Strengths and Limitations
Strengths:
- Pharmacist-grounded prompt design: used a 2,434-case pharmacist-reclassified subset to encode tacit heuristics; the prompt specification is provided for reproducibility.
- Built-in reliability mechanism: paired classifier + critic prompts with multiple runs produce an interpretable reliability score and prespecified manual-review thresholds to support human-in-the-loop workflows.
Limitations:
- Single-region, single-language development and a modest validation sample (n=200) limit generalizability; local revalidation and prompt tuning will likely be required for other hospitals, languages, or reporting cultures.
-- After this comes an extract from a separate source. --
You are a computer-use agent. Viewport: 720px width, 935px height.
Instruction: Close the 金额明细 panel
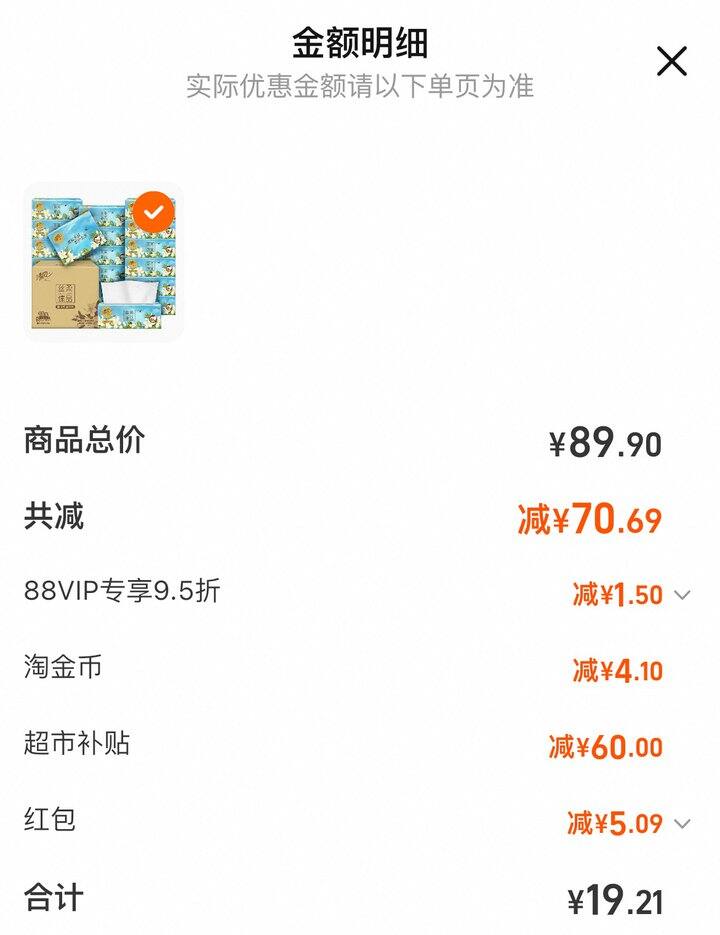671,62
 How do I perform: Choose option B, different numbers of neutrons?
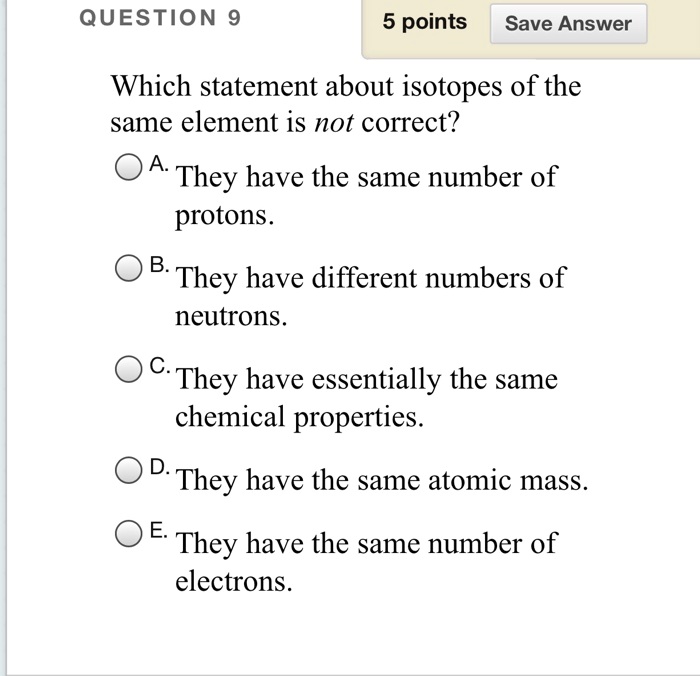129,268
- Evaluation reports overall concordance without full confusion matrices or sensitivity/positive predictive value stratified by severity; reliance on a closed-source model and prompt-only adaptation raises transparency, reproducibility, and drift-management concerns for long-term governance.
Bottom Line
Consider a pharmacist-trained reasoning LLM as a triage layer for incident-report free text — high reported accuracy for binary "medication-related or not" classification in this validation, but the approach needs local validation, a reliability-based human-in-the-loop policy, and QA before relying on subtypes for unattended KPI reporting.